Ein bisschen verschlissen sieht das Central-Kino schon aus. Gerne würde der Kinobesitzer investieren, vielleicht 3D einführen. Aber lohnt sich das? Es sieht schlecht aus, wenn das große Kino auf dem Ficker-Areal gebaut wird. Um das Tyroler macht sich Eberhard Frech aber keine Sorgen. Die Filme, die dort gezeigt werden, sind ganz andere als bei den großen Kinoketten.
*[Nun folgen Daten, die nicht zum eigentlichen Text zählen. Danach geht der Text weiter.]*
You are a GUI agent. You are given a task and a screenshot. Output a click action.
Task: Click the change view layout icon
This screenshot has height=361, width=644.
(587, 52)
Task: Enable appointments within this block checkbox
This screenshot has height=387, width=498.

Hinter den Kulissen des Kinos ist es eng. Es stapeln sich Getränkekisten. Eine schmale Treppe führt zum Raum, in dem steht das Filmteller-System: drei große, waagrechte Metallplatten übereinander. Eine zur Aufbewahrung eines Films, eine für den gerade gespielten Film und eine, um den Film wieder so aufzurollen, dass man ihn nicht nach jeder Vorstellung wieder zurückspulen muss. Es schwirren gerade Filmbänder zu Harry Potter durch die Luft. Nebenan, von wo das Bild nach draußen projiziert wird, ist es brütend heiß, dank der Projektionsgeräte. Die produzieren, abgesehen von Film, hauptsächlich eines: Krach. Es rattert und knattert so laut, dass man kaum glauben kann, dass die Zuschauer im Saal gar nichts bemerken. Ungefähr 20000 Euro ist eine solche Projektionsmaschine wert. Für Werbung wird die ältere der beiden Maschinen benutzt, für den Hauptfilm die neue.
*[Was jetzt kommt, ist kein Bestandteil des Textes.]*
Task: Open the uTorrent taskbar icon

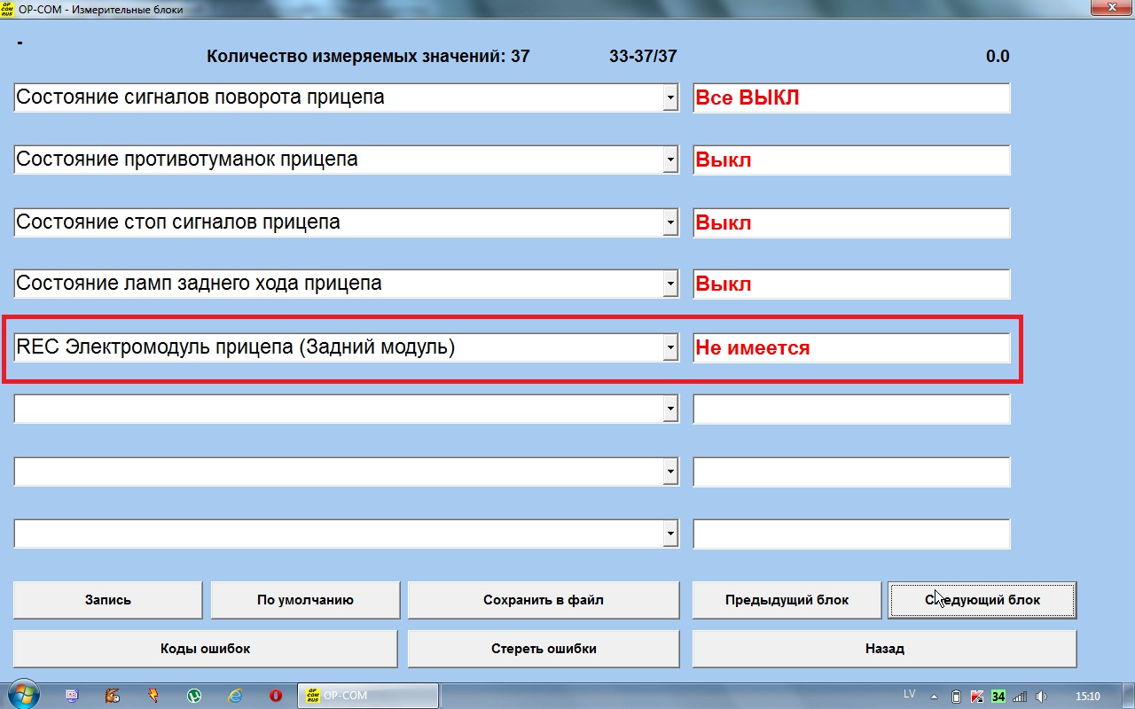Action: (194, 696)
Am späten Nachmittag öffnet auch das Tyroler-Kino seine Pforten. Es ist ein sogenanntes „Art House“, also ein kleines Kino, das künstlerisch anspruchsvolle Filme zeigt. Es hat eine beschauliche Sitzanzahl von 56 Plätzen. Eben ein privater Betrieb, viel persönlicher und gemütlicher als die Kinoketten, in denen man für einen Pack Haribo 30 Minuten anstehen muss. Eine sehr alte Kinomaschine steht im Foyer. An ihr zeigt Eberhard Frech Schulklassen, wie früher Kino gemacht wurde.
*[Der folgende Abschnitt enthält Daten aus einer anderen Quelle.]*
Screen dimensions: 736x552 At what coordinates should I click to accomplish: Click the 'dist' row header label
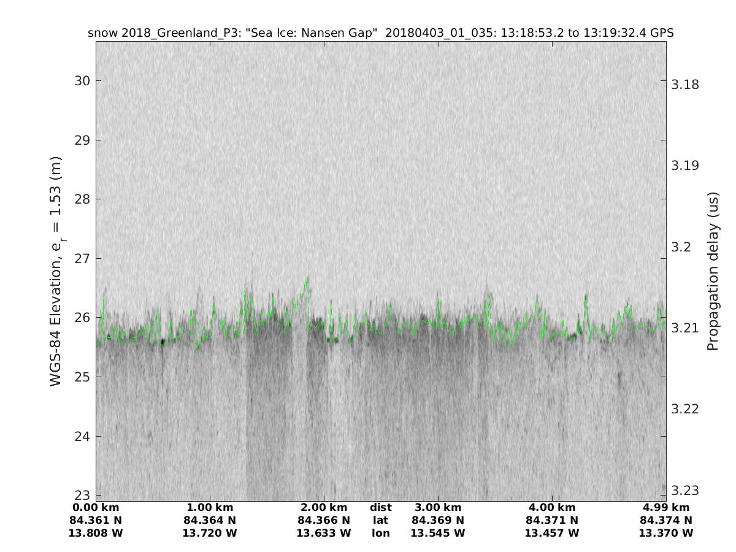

Obwohl es immer heißt, Kino.to und andere Portale würden echte Kinos in den Ruin treiben, kann sich Eberhard Frech nicht beschweren. Die Zuschauerzahlen sind gewachsen, wenn ihnen die Einführung von 3D auch zwischenzeitlich einen kleinen Dämpfer verpasst hat. Gegen den Charme, den so ein kleines, privates Kino hat, können langsame DivX-Ladezeiten eben nichts ausrichten. Nach zweieinhalb Stunden intensiver Kinokunde trete ich die Heimreise an. Es regnet in Strömen, der Kinobesitzer bietet an, mich nach Hause zu fahren. Das wäre mir in einem großen Kino vermutlich auch nicht passiert.